Source text:
○ ○ ○ ○ ○

Cabunga had to leave the next day to get his family, who was waiting for him in another town, 8 hours away. Before leaving, we helped him to fertilize the grass he was growing and relocate some plants. We had wanted to hike to a thermal spring, but didn’t have enough daylight or energy for that, so we extended our stay on the farm an extra day.
The next morning, we woke up extra early to get a chance to milk the cows, which someone comes to do every morning at 6am. I was anticipating the raw milk to taste very farmy, or the way a cow farm smells when you catch a waft of it in the air while passing on your bicycle. The milk was warm, but otherwise didn’t taste any different from regular store-bought milk. Cabunga didn’t have any refrigeration, so we used what we took to make hot chocolate with breakfast. The rest went with the milker to sell at the market. Cabunga only has two cows that produce milk currently, but each cow yields about 20 liters of milk per day!
After breakfast, Lenin and I borrowed bicycles to get to the base of a mountain, about 7 miles from Cabunga’s farm, where we would hike up to the thermals. Cabunga had instructed us before he left on how to get to the trail, but we still had quite a difficult time finding the thermals. We were supposed to go just past the yellow bridge and ask for Cabunga’s aunt, where we could keep the bikes while we hiked. We passed at least 4 yellow bridges before we actually came to the right one, and by that point we had asked so many people where the trail was, the last person we asked said we could keep our bikes in their yard.
Shortly after entering the hiking trail we passed another couple with a horse. They had never been to the thermals despite living there, but they could give us a detailed description of how to get there, right down to the type of trees we would see before we would have to turn off the main trail. Of course, there were other trails that we kept turning down before we got to the right one, and even then we walked too far along this trail when we were actually supposed to climb back down the other side of the mountain from there.
We ended up walking a long way to where the trail dead ended at a gate to a small house. A few dogs immediately came to bark at us, and Lenin called out to see if anyone was there. A few moments later, a very old indigenous woman emerged, hobbling over slowly through her garden and to the gate. This lady gave us instructions to go back and walk down into the valley, but not as far as the river, and then turn left to get to the thermals. She also warned us that we should have a machete or something to defend against animals like wild boar, tigers and snakes. This lady was so old and so slow, I wondered when was the last time she could have left her house to visit the thermals, or to go into town for that matter. She complained of terrible pain in her legs, worse than the pain of having a baby. We shared some of our bread with her before going back on the trail.
From the point where we turned off this trail, things got a little hairy. We found some sticks, which we sharpened and carried with us in case we had to fight off any wild beasts. The trail was basically non-existent as we descended towards the river, which we couldn’t see, but could hear as we approached. I began wondering if we should just turn back and give up on our mission to find the thermals, but Lenin was determined, and at this point I think we had gone too far to turn around and admit defeat. We eventually came to a grassy clearing, and we found a more distinct trail from there going to the left. This trail grew very steep, and we carefully climbed down to a river. Thinking it was the wrong river because we couldn’t see the steam at first, we kept going closer. Emerging from the jungle and into the sunlit, rocky riverbed, we saw another small stream on the other side that joined up with the stream closest to us just a few meters down. Then we noticed the steam. It was a warm day, so it wasn’t as prominent, but the stream closest to us was incredibly hot. Just past where the two streams converged was a shallow pool that was the temperature of a hot tub, and immediately beyond this pool the river plummeted about 10 meters or so in a hot cascade before continuing along a shallow slope as a narrow, winding river.

○ ○ ○ ○ ○

Records for finding described items:
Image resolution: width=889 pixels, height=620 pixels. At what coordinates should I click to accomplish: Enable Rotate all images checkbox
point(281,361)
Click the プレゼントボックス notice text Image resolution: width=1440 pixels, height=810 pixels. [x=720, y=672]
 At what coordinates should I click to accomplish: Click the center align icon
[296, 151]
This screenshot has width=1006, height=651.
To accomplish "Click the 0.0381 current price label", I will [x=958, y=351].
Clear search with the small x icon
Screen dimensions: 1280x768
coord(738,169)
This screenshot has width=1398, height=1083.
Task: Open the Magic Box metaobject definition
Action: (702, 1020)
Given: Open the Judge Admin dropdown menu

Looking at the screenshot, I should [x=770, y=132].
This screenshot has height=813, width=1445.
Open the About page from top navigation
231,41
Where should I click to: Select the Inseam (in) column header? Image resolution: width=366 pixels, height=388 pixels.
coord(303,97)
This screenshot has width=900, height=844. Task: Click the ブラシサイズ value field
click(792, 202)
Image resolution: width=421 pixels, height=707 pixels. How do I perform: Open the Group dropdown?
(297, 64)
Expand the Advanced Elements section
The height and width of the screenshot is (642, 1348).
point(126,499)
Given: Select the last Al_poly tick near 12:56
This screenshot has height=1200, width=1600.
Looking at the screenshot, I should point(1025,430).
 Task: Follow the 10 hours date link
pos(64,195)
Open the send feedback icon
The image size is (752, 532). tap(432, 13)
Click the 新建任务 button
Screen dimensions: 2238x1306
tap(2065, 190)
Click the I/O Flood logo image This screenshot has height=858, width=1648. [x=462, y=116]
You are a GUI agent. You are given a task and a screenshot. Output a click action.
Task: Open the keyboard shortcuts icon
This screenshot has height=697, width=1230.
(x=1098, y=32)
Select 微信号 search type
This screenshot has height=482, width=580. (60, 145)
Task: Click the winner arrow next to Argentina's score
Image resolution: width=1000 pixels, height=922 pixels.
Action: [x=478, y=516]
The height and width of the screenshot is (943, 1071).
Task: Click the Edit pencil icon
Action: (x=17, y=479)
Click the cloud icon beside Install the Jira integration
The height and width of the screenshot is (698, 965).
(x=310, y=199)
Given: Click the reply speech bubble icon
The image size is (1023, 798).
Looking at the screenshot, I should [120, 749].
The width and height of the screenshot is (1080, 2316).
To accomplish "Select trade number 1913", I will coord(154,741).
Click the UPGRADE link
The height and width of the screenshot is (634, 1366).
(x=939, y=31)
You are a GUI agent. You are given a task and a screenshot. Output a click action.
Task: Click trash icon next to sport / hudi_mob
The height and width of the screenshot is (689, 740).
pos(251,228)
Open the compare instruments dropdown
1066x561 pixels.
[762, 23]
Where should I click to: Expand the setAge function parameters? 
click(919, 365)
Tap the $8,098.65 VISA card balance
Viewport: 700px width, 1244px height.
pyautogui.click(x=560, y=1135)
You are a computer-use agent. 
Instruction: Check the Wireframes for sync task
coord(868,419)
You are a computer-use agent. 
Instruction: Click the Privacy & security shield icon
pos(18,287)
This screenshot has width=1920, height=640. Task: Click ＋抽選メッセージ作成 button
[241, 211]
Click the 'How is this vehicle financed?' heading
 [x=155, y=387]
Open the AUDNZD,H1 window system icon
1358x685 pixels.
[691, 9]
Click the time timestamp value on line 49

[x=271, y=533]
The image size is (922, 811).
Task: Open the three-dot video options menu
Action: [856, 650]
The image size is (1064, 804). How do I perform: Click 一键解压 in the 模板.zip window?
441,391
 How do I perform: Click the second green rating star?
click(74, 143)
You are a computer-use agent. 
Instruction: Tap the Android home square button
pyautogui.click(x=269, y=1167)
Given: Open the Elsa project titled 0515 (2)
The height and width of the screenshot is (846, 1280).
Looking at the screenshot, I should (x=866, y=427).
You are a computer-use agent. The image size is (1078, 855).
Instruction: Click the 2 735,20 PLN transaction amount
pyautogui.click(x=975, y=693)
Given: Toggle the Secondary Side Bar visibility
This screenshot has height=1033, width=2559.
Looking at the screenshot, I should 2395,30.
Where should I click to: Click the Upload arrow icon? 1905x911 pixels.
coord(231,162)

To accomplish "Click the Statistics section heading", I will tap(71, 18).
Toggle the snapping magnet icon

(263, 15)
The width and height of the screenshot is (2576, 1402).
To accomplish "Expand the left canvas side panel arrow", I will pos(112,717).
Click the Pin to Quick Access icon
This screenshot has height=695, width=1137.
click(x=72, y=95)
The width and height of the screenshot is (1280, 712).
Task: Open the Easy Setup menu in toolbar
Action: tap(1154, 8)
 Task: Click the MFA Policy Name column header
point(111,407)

○ ○ ○ ○ ○

The exercise:
Can you reproduce the part of the thermal springs hike text above that begins at the words "We ended up" and stops after "on the trail."?

Result of this exercise:
We ended up walking a long way to where the trail dead ended at a gate to a small house. A few dogs immediately came to bark at us, and Lenin called out to see if anyone was there. A few moments later, a very old indigenous woman emerged, hobbling over slowly through her garden and to the gate. This lady gave us instructions to go back and walk down into the valley, but not as far as the river, and then turn left to get to the thermals. She also warned us that we should have a machete or something to defend against animals like wild boar, tigers and snakes. This lady was so old and so slow, I wondered when was the last time she could have left her house to visit the thermals, or to go into town for that matter. She complained of terrible pain in her legs, worse than the pain of having a baby. We shared some of our bread with her before going back on the trail.